The data:
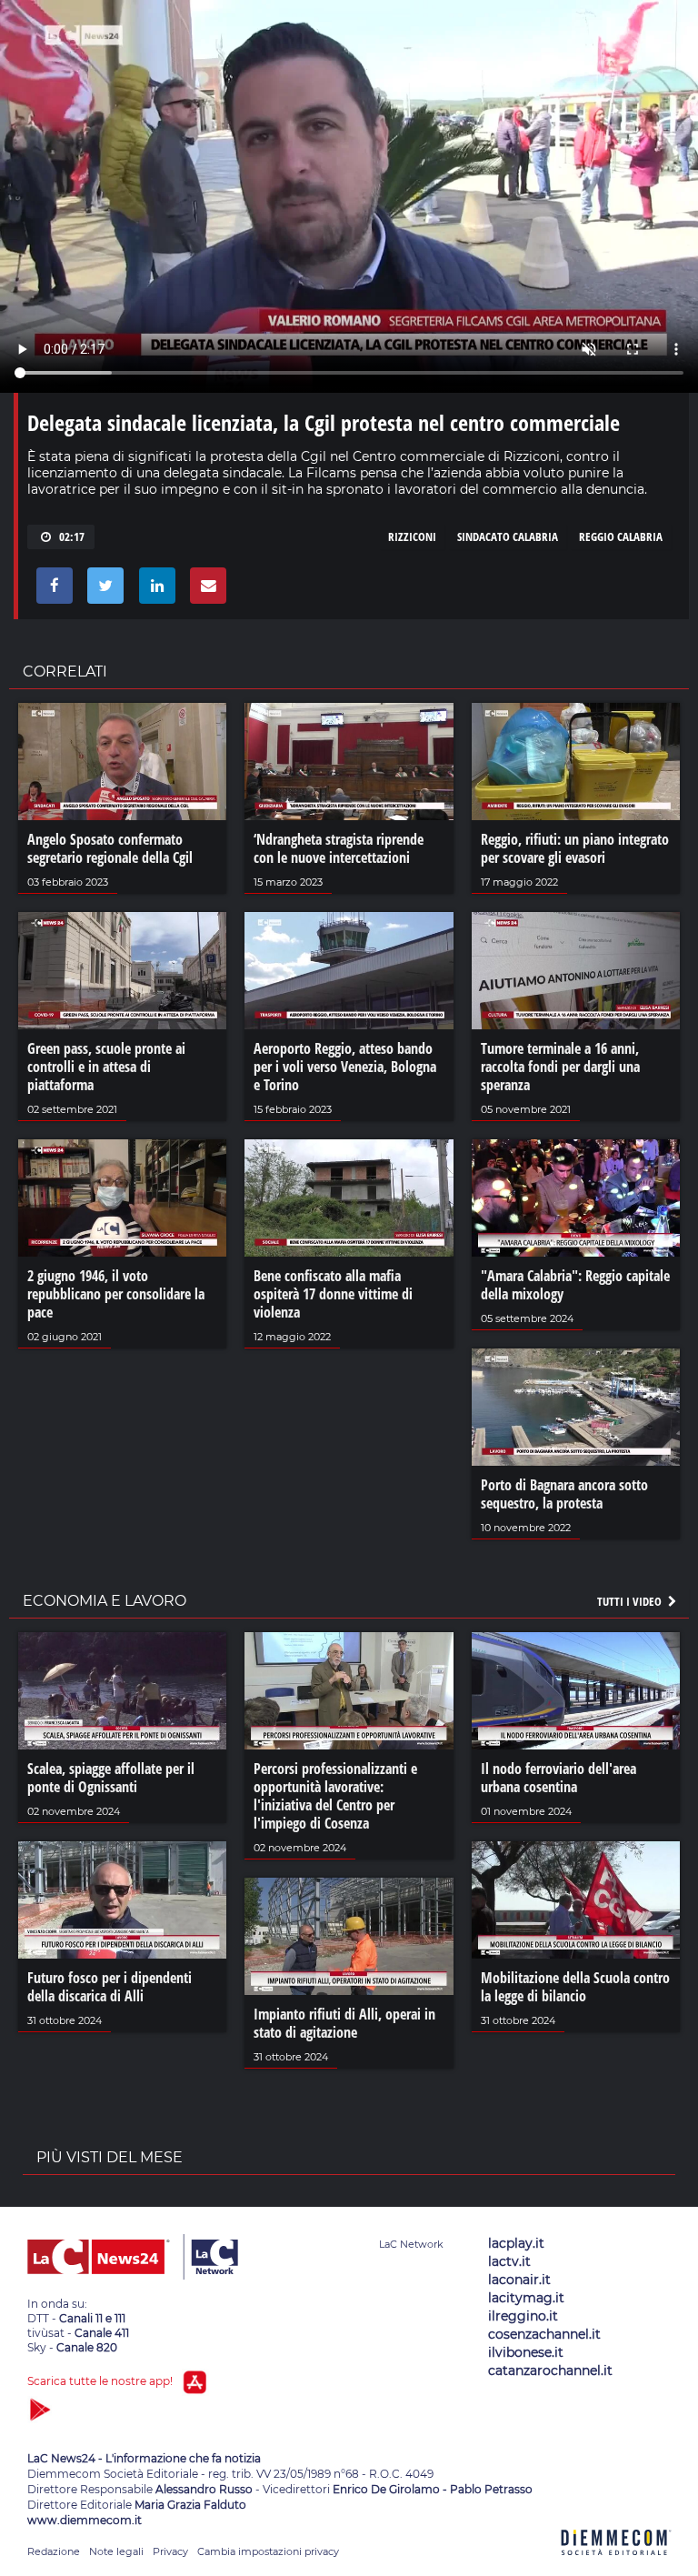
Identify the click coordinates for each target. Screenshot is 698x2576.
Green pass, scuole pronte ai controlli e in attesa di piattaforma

* * *

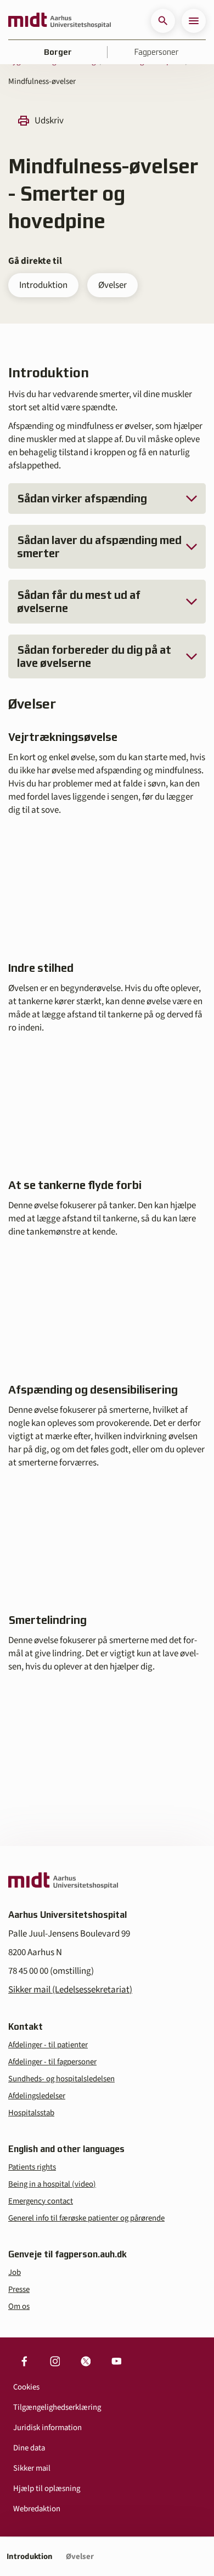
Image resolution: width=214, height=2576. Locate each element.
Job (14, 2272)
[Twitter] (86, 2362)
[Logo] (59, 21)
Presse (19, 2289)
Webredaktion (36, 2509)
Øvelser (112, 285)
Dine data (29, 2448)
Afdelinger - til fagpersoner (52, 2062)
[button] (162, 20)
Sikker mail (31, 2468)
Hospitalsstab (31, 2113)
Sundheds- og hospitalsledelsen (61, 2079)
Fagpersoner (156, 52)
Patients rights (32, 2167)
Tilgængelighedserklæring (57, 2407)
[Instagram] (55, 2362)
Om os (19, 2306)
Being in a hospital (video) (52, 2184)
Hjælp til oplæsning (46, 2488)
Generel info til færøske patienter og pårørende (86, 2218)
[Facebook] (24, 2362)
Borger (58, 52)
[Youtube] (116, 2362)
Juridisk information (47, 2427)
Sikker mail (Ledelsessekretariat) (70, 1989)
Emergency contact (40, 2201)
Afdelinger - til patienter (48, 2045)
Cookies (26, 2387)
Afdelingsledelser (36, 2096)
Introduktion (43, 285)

Work required:
Copy out only the lines above from the one with "Image resolution: width=214, height=2576." to the one with "Introduktion (43, 285)", inclusive, exactly as they stand.

Completed task:
Image resolution: width=214, height=2576. Locate each element.
Job (14, 2272)
[Twitter] (86, 2362)
[Logo] (59, 21)
Presse (19, 2289)
Webredaktion (36, 2509)
Øvelser (112, 285)
Dine data (29, 2448)
Afdelinger - til fagpersoner (52, 2062)
[button] (162, 20)
Sikker mail (31, 2468)
Hospitalsstab (31, 2113)
Sundheds- og hospitalsledelsen (61, 2079)
Fagpersoner (156, 52)
Patients rights (32, 2167)
Tilgængelighedserklæring (57, 2407)
[Instagram] (55, 2362)
Om os (19, 2306)
Being in a hospital (video) (52, 2184)
Hjælp til oplæsning (46, 2488)
Generel info til færøske patienter og pårørende (86, 2218)
[Facebook] (24, 2362)
Borger (58, 52)
[Youtube] (116, 2362)
Juridisk information (47, 2427)
Sikker mail (Ledelsessekretariat) (70, 1989)
Emergency contact (40, 2201)
Afdelinger - til patienter (48, 2045)
Cookies (26, 2387)
Afdelingsledelser (36, 2096)
Introduktion (43, 285)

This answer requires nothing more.